The Subliminal Power of Positive Cheering

Posted on June 2, 2015

Professor Samuele Marcora, Director of Research at the School of Sport and Exercise Sciences at the University of Kent wondered if subliminal messages shown to athletes could help block some of the fatigue signaling by communicating with the brain at a subconscious level. He and his team gathered 13 healthy adults to undergo a wonderful sounding athletic test, the “time to exhaustion trials.” Just as it sounds, the volunteers first set a baseline of their fitness by pedaling a stationary bike at an ever increasing difficulty level until they simply could not go any further, either quitting or pedalling slower than 60 RPM. There were asked for their Rating of Perceived Exertion (RPE) on a scale of 1-10 of their perception of the activity’s difficulty.

On their second visit to the lab, they watched a video screen in front of them as they cycled. For a slight 16 milliseconds (0.02 seconds), either a series of happy faces or a sad faces was flashed on the screen. At this speed, the human eye is not able to consciously recognize an image, even though it does register with the subconscious brain.

For the group that saw the happy faces, they were able to pedal three minutes longer than the group that saw sad faces. RPEs were also lower for the “happy” group. The research has been published in Frontiers in Human Neuroscience.

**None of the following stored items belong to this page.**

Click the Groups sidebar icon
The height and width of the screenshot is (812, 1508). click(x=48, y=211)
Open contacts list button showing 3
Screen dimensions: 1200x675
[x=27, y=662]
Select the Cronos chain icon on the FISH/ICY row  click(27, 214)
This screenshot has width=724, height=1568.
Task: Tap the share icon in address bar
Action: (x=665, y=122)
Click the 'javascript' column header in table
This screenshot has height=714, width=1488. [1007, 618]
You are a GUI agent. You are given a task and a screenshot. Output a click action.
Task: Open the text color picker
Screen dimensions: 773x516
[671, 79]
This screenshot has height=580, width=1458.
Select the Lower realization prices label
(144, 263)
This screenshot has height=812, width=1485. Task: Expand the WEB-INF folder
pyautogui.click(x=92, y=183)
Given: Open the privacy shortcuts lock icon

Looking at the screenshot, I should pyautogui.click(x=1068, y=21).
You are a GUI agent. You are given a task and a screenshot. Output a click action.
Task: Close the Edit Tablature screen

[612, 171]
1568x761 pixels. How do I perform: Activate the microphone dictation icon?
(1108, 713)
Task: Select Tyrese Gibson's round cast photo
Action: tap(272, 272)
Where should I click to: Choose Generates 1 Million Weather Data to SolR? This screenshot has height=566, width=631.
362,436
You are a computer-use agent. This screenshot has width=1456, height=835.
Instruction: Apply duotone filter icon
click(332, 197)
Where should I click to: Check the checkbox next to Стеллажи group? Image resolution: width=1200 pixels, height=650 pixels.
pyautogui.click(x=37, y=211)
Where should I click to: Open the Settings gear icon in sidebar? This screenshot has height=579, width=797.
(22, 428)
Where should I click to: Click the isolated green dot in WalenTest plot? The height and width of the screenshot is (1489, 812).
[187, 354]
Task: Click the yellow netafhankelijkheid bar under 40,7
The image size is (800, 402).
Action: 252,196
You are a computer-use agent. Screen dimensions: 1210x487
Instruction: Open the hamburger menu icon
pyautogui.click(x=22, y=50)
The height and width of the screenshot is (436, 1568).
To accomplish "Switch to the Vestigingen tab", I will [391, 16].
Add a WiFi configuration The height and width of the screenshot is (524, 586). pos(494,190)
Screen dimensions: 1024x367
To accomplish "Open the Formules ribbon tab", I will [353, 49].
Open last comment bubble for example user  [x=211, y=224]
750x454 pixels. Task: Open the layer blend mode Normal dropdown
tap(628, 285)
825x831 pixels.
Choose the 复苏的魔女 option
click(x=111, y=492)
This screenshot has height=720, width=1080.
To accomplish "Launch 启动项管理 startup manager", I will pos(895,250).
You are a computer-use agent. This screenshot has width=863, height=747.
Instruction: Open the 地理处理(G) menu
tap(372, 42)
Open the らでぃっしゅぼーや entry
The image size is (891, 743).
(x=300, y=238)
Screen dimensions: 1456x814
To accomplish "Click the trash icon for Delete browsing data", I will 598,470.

Marcora sees possibilities to help endurance athletes before and during races with positive subliminal messaging delivered by intelligent eyewear. Imagine a cross-country runner or a triathlete receiving ongoing positive reinforcement directly to his or her subconscious mind. For parents, we could send all of those well-intentioned, motivational phrases to our young athletes with a lot less yelling.